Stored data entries
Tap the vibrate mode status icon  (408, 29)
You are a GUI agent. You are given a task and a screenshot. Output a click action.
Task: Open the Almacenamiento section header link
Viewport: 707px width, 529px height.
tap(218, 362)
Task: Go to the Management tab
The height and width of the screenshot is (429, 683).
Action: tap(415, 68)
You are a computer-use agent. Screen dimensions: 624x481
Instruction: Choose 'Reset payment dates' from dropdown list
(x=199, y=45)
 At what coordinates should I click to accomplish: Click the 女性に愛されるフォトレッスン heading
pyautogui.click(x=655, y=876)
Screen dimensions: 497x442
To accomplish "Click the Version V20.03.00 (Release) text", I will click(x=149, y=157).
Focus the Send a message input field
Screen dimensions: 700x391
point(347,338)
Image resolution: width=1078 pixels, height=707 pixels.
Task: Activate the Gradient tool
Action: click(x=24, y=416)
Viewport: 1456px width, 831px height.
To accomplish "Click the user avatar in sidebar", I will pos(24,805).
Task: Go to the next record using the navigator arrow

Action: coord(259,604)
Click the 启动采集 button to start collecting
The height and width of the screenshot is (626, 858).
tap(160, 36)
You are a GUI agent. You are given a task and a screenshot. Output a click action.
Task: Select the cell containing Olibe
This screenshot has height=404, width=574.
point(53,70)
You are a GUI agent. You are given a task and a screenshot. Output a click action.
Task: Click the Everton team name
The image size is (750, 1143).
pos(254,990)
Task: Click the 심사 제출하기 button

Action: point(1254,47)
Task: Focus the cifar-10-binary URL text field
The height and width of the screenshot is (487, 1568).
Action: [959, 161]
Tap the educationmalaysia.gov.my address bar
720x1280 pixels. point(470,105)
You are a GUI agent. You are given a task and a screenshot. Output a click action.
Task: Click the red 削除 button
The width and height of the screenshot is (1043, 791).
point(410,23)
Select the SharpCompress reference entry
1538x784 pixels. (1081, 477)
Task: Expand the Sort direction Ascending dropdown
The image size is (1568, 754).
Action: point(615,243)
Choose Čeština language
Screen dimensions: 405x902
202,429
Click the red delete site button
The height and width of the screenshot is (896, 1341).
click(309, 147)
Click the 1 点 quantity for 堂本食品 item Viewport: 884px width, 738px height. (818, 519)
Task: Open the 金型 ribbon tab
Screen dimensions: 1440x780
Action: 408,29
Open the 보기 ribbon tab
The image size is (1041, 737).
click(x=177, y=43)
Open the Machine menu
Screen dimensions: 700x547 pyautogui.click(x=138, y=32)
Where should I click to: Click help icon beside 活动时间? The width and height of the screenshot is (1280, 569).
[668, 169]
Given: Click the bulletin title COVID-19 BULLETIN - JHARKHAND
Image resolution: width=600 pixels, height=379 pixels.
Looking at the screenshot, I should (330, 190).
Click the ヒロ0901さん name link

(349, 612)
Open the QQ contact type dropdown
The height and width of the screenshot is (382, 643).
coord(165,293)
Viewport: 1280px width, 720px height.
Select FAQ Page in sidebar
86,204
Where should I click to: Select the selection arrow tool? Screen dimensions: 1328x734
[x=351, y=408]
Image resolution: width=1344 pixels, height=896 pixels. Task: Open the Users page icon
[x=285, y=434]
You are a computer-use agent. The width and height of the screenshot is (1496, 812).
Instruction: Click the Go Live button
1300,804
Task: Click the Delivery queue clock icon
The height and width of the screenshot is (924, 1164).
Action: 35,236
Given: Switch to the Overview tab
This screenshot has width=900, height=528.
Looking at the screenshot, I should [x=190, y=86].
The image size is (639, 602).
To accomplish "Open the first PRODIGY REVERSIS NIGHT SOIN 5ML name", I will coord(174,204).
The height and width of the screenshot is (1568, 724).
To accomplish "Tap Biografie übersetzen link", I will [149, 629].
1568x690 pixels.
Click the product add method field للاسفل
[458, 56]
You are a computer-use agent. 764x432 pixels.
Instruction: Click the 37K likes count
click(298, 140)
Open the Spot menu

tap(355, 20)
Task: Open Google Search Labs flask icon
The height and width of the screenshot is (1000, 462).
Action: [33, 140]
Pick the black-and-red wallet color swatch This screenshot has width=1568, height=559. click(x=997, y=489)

- **ASSIGNED TASK**
Reproduce each line from the records that contains the word "computer".

- **ANSWER BOX**
You are a computer-use agent. Screen dimensions: 624x481
You are a computer-use agent. The width and height of the screenshot is (1496, 812).
You are a computer-use agent. 764x432 pixels.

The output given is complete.